__Saved entries__:
::::::

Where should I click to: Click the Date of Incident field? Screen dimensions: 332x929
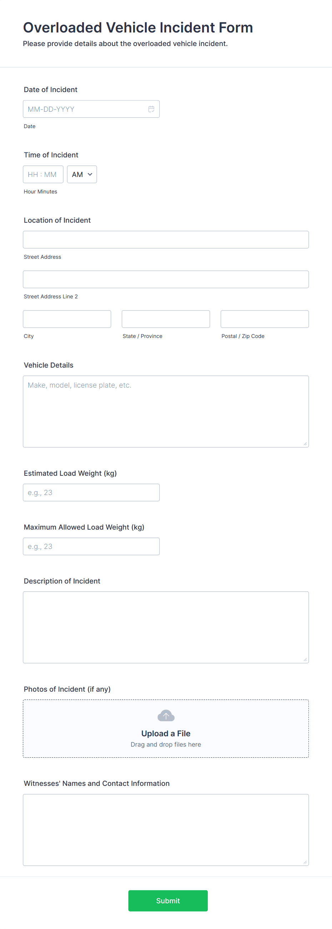tap(91, 109)
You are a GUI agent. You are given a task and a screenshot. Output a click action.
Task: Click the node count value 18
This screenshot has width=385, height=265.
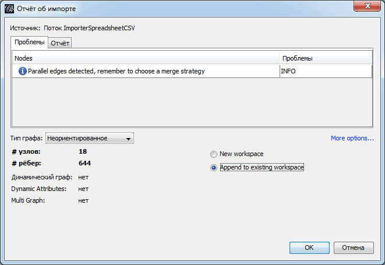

::::::

__What you are asked to do__: Print, word for word, every entry shown above; the pictures stay out.

__Result of this exercise__:
Where should I click to: Click the Date of Incident field? Screen dimensions: 332x929
tap(91, 109)
You are a GUI agent. You are given a task and a screenshot. Output a click action.
Task: Click the node count value 18
This screenshot has width=385, height=265.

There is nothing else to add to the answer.